_Supplied text:_
※

[
Lists Home |
Date Index |
Thread Index
]
- To: xml-dev@lists.xml.org
- Subject: Some random noise on rational type systems for XML
- From: Amelia A.Lewis <amyzing@talsever.com>
- Date: Tue, 6 May 2003 18:24:51 -0400
- Organization: The Mysthical World of Talsever!
The intrusion of the W3C XML Schema type system into core XPath/XSLT
struck me sufficiently to cause me to want to think about type systems
and XML again. So here's *that* old permathread again ....
I think one of the worst problems with W3C XML Schema's types is that
they do not represent a system. This leads me to ask: is there a
universal type system? Answer: apparently not. Types are an imposition
of external categories onto information, in order to make that
information more amenable to manipulation.
If that's so (you don't have to agree, of course), then there are two
criteria for evaluating a type system: completeness and
comprehensibility. To be a little more precise: a type system ought to
either fully represent common categories of data, or ought to have
mechanisms for extensions that do so: completeness. A type system ought
to have a relatively small number of primitives and a relatively small
number of rules for creating more; the rules for
derivation/extension/restriction ought to be consistent as well:
comprehensibility.

※

_Collected data entries:_
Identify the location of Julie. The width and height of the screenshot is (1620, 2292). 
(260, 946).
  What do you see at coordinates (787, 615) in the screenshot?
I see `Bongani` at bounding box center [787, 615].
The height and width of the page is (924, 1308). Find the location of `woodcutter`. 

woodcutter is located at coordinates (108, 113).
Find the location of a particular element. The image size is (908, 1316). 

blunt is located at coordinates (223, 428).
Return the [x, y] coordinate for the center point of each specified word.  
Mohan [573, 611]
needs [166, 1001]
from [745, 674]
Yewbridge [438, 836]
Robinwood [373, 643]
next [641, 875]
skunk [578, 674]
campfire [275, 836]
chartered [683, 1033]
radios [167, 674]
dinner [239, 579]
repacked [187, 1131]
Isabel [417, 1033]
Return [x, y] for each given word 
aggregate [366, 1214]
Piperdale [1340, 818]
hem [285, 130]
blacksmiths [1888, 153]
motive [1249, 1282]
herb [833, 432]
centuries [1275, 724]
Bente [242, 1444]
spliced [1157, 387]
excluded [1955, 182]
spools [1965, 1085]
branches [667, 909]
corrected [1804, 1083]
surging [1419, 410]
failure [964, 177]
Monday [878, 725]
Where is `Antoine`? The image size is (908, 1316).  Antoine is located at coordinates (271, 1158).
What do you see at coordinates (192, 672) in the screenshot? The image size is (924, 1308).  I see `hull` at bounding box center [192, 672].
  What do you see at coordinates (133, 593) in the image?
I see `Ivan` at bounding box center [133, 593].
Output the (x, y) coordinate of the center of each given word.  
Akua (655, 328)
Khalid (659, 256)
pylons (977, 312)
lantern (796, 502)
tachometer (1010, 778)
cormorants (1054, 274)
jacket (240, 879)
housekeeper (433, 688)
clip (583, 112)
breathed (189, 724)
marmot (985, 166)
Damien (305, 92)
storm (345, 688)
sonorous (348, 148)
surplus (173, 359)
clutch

※

_Task 1:_ According to the post on XML type systems, what are the two criteria for evaluating a type system?
_Task 2:_ Reproduce the passage of the post on XML type systems that starts with the words "I think one" and ends with "amenable to manipulation.".

_Exercise output 1:_ Completeness and comprehensibility.

_Exercise output 2:_
I think one of the worst problems with W3C XML Schema's types is that
they do not represent a system. This leads me to ask: is there a
universal type system? Answer: apparently not. Types are an imposition
of external categories onto information, in order to make that
information more amenable to manipulation.